C'est
une solution qui peut vous occuper encore une heure ou deux, et dont
vous vous tirerez mieux que moi; car vous etes dans l'age ou l'on peut
encore analyser et approfondir. Faites donc la suite et la fin de ces
belles pages; car vous nous laissez dans le doute ou dans l'attente
d'une certitude, et je suis bien sure qu'Angele vous a fait trouver la
vie plus douce et plus complete que Shakespeare, Byron et compagnie.
Sur ce, j'embrasse Angele et je suis a vous de coeur.
GEORGE.
CCCII
A M. CHARLES PONCY, A TOULON
Nohant, juillet 1849.
Cher enfant,
Il y a longtemps que je veux vous ecrire. Mais, dans ce triste temps, on
ose a peine causer avec ses amis. On se sent si demoralise, si sombre;
on a tant de peine a ne pas devenir egoiste ou mechant! On craint de
faire du mal a ceux qu'on aime en leur disant tout le mal qu'on porte en
soi-meme. Et pourtant, tout cela est lache et impie. Dieu abandonne ceux
qui doutent de lui. Il ne fait de miracles que pour les croyants. C'est
le scepticisme des vingt annees de Louis-Philippe qui est cause de tout
ce qui nous arrive.
Mais Rome croyait! Rome esperait et combattait, helas! et nous I'avons
tuee. Nous sommes des assassins, et on parle de gloire a nos soldats!
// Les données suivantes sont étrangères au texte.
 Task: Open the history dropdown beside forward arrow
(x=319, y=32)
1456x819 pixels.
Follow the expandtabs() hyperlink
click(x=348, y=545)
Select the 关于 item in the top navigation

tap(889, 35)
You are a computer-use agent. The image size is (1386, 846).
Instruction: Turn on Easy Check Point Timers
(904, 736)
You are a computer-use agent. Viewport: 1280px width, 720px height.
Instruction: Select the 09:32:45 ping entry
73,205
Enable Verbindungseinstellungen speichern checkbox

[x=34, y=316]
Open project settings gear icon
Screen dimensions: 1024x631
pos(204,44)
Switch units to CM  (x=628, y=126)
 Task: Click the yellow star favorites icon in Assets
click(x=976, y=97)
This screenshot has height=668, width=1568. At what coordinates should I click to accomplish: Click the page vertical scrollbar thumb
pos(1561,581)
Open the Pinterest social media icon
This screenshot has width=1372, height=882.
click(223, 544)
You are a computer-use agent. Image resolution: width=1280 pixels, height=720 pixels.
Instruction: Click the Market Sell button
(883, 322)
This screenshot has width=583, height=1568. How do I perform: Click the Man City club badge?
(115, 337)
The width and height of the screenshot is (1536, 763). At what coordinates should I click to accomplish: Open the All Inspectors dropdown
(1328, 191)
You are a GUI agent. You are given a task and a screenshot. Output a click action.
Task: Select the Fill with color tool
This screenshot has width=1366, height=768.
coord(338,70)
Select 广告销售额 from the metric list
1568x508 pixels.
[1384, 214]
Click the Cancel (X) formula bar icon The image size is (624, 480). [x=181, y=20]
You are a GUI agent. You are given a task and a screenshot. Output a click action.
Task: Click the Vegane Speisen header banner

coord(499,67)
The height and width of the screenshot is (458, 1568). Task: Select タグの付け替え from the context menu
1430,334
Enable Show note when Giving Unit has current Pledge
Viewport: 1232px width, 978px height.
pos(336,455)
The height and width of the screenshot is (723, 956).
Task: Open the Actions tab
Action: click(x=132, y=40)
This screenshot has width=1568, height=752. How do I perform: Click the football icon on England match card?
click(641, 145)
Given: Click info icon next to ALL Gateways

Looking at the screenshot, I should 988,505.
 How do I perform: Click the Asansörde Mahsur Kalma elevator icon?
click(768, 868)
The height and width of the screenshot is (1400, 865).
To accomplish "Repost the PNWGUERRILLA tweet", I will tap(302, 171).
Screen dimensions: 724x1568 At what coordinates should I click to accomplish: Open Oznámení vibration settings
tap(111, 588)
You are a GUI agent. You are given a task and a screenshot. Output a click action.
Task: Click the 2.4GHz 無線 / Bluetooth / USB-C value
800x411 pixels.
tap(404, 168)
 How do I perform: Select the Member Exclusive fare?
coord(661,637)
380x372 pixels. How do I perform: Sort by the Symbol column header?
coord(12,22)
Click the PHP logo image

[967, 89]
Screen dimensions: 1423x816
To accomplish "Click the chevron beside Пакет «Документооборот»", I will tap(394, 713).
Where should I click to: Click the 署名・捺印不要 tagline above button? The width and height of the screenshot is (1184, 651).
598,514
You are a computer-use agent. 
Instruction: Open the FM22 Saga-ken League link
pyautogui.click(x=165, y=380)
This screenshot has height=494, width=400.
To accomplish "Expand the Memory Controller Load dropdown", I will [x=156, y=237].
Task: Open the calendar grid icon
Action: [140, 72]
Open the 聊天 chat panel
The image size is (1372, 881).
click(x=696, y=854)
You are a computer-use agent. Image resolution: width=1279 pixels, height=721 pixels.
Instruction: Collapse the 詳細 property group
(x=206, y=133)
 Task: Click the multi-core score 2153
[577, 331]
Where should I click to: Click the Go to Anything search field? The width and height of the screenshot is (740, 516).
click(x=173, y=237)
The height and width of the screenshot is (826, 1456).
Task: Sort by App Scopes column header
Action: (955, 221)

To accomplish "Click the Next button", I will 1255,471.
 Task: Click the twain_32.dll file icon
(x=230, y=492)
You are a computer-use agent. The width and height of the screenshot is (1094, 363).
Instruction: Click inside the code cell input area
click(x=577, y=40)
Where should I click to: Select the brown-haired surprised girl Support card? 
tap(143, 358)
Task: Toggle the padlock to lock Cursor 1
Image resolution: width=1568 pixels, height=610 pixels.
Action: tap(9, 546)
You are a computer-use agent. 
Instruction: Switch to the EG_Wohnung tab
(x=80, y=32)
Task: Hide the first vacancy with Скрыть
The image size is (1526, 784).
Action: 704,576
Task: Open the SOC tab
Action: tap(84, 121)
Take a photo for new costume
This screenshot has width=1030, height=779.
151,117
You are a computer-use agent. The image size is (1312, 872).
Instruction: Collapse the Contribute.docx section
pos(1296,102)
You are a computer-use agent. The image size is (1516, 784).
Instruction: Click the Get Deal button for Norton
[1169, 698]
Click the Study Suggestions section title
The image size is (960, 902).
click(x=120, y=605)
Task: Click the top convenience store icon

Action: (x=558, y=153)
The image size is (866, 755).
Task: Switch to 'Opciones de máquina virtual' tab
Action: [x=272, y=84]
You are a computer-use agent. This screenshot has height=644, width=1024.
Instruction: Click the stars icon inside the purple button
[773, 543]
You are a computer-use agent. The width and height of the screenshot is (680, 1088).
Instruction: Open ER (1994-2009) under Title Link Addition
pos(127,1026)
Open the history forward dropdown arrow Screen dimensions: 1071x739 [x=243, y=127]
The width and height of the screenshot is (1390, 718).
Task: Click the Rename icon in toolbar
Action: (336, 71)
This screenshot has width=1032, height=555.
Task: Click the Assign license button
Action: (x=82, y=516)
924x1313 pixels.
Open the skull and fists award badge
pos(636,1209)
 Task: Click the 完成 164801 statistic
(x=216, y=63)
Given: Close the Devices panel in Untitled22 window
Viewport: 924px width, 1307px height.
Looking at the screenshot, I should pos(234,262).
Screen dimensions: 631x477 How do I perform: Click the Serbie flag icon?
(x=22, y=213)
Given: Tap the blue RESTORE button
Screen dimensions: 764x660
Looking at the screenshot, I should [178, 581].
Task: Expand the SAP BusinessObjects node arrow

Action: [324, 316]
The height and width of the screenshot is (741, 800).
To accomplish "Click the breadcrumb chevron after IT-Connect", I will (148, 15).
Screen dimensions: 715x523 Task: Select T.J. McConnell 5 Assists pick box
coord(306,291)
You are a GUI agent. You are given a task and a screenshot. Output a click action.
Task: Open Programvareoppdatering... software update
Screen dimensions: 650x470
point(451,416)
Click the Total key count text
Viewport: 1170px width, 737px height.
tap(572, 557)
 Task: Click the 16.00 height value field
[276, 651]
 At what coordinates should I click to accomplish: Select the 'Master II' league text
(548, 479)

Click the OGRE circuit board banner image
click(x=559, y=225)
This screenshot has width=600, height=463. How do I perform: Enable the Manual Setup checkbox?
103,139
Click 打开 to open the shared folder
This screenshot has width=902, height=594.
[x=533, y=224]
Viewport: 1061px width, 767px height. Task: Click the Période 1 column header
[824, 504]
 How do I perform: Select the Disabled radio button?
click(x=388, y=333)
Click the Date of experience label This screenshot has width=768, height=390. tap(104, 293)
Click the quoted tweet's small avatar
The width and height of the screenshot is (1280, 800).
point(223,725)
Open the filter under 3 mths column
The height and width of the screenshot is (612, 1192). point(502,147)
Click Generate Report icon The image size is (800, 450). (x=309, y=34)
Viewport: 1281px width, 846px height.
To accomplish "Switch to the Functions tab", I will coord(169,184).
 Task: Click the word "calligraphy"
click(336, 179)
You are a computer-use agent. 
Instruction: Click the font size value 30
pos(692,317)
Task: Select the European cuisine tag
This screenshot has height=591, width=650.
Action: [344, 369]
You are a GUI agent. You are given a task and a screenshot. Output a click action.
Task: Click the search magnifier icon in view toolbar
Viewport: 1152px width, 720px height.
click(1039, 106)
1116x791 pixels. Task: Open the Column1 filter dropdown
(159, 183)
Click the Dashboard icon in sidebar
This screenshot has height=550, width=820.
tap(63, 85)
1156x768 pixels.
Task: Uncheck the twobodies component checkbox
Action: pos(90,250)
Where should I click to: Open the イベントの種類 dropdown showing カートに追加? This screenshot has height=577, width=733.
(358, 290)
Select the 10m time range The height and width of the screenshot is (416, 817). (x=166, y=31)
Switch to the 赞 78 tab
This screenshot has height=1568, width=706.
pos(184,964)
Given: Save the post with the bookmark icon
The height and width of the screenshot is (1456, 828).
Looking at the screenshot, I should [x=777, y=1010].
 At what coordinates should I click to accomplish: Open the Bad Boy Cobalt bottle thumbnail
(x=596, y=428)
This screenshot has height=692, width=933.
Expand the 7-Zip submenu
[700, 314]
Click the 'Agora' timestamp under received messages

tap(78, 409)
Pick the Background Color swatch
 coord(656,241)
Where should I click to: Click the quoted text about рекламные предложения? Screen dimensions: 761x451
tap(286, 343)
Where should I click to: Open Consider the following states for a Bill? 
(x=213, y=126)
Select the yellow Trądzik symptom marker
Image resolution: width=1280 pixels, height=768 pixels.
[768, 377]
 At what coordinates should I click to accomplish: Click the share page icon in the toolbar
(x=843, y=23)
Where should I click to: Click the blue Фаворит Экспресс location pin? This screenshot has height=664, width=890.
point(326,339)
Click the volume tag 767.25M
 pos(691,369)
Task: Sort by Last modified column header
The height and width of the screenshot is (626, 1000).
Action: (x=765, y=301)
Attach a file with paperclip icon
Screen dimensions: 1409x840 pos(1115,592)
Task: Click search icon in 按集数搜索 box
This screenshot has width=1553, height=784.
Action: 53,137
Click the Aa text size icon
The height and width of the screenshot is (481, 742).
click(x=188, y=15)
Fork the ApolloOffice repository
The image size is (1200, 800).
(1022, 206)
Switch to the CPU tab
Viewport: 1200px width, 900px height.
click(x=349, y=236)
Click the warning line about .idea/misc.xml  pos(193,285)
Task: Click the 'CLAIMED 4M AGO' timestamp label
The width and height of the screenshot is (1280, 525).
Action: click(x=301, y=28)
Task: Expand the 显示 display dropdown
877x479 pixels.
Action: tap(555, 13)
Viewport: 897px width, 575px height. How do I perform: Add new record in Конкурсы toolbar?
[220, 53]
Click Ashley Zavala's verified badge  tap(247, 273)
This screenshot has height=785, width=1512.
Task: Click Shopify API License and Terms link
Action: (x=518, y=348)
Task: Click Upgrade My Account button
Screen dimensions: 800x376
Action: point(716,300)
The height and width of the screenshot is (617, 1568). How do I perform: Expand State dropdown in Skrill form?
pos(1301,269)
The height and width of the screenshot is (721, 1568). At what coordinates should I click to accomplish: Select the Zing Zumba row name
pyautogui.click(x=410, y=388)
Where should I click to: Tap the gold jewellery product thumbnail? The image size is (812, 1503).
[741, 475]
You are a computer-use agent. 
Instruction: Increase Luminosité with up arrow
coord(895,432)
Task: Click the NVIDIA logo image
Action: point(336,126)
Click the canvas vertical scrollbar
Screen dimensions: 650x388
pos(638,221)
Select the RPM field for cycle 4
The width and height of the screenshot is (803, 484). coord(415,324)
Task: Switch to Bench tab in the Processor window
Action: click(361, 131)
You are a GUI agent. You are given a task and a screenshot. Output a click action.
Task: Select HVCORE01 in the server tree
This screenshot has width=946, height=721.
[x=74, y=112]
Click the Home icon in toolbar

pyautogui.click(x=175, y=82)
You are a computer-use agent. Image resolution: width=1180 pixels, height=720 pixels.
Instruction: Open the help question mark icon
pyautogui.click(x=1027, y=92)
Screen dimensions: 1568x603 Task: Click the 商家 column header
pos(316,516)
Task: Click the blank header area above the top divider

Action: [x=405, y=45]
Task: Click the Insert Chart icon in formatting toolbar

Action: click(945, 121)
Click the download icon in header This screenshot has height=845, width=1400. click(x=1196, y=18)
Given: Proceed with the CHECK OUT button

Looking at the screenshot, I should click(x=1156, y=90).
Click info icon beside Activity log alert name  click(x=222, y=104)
Mon Dieu, mon Dieu, ne nous laissez pas plus longtemps douter de vous!
Il ne nous reste qu'un peu de foi. Si nous perdons cela, nous n'aurons
plus rien.
J'espere que Mazzini est sauve de sa personne. Mais son ame
survivra-t-elle a tant de desastres? Vous avez raison quand vous dites
qu'il a vecu trente ans pour mourir comme il va mourir un de ces jours;
car l'Europe est livree aux assassins, et, s'il ne se jette pas dans
leurs mains, il y tombera tot ou tard. J'ai recu de lui une lettre
admirable. Mais je ne vous dirai pas quels sont ses projets. Je crains
que le secret des lettres ne soit pas respecte a la poste.
Et vous, mon enfant, vous etes fatigue, ennuye de la vie de bureau. Vous
regrettez le travail des bras, la vie de l'ouvrier. Je le concois bien.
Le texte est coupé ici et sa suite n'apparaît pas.